Fig. 2: Anti-PD1-mIL12mut2 preferentially binds to tumor-infiltrating PD-1⁺CD8⁺T cells.

a The PD-1 expression on CD8⁺T cells in different tissues from MC38 tumor-bearing mice (n = 6 mice). b The PD-1 expression on CD4⁺T cells, CD8⁺T cells, or NK cells in MC38 tumor (n = 4 mice). c HEK cells were incubated with mIL12wt, mIL12mut1, or mIL12mut2 in vitro. Protein binding to HEK cells was detected by flow cytometric analysis (n = 2). d Schematic diagram of αPD1-mIL12mut2. e Single-cell suspension of MC38 tumor tissue (n = 4 mice) was incubated with αEGFR-mIL12mut2 or αPD1-mIL12mut2 in vitro.
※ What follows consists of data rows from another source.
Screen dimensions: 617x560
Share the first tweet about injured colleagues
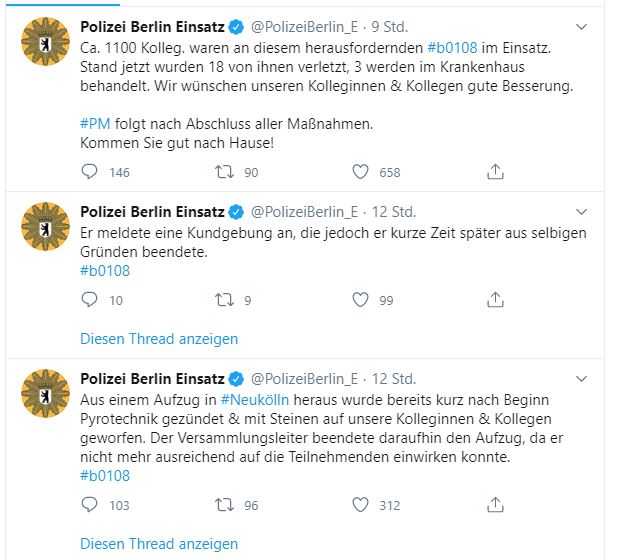[495, 172]
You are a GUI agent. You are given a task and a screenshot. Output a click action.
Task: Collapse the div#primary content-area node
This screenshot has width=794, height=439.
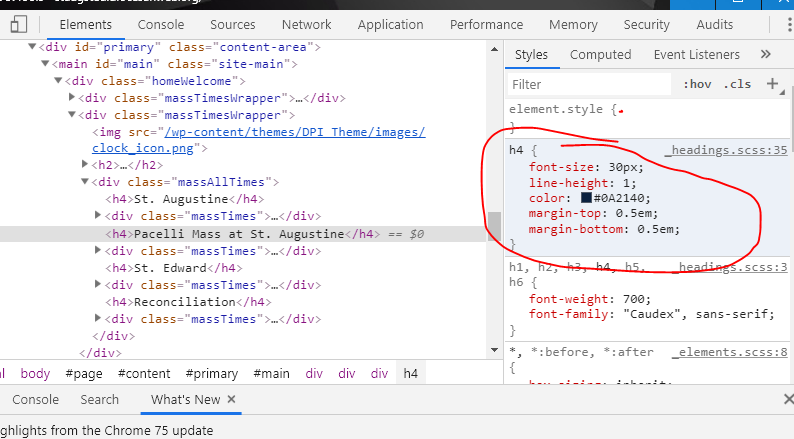coord(32,47)
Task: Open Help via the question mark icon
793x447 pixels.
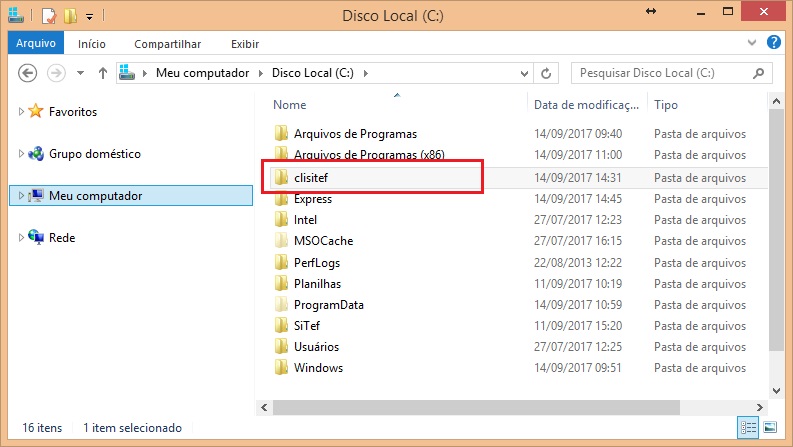Action: 773,43
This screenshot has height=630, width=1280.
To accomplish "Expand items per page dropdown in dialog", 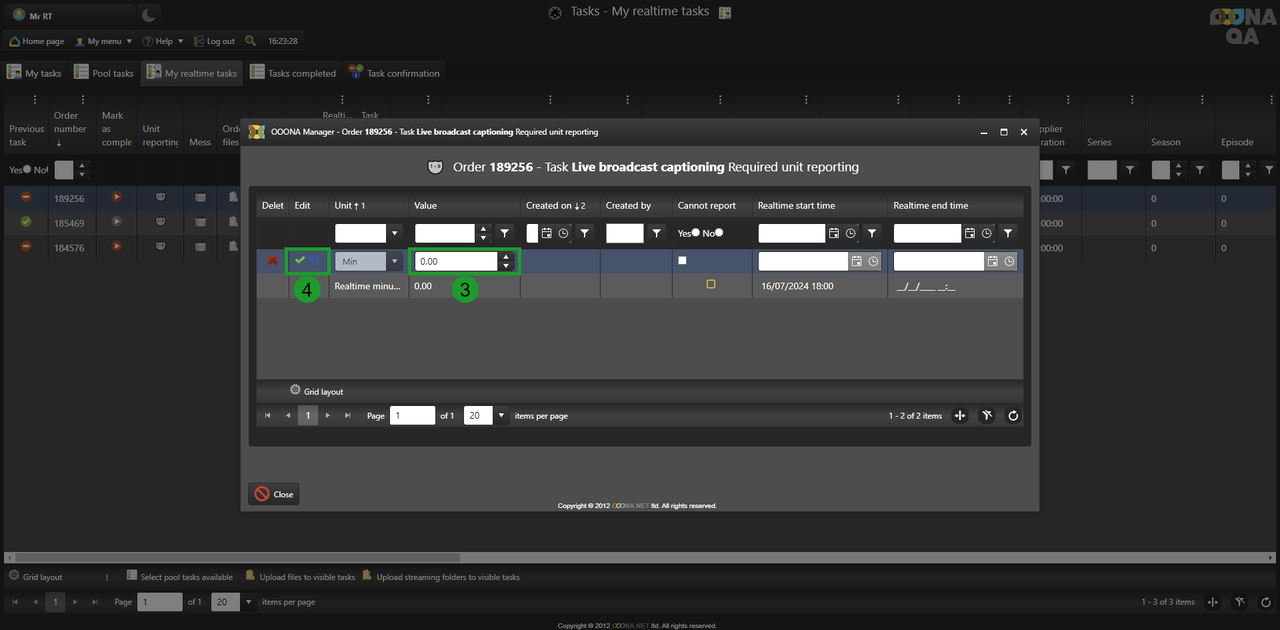I will coord(501,416).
Protein binding to CD4⁺T cells, CD8⁺T cells, or NK cells was detected by flow cytometric analysis. f MC38 tumor-bearing mice (n = 5) were intraperitoneally injected with 20 μg αPD1-mIL12mut2 and sacrificed 24 h after treatment. Mice tissues were collected and homogenized. The concentration of fusion protein in the supernatant was measured and normalized using ELISA. MFI mean fluorescence intensity. All data are shown as mean ± SD from two to three independent experiments. The P value was determined by one-way (a, b), two-way ANOVA (e) or unpaired t test (f).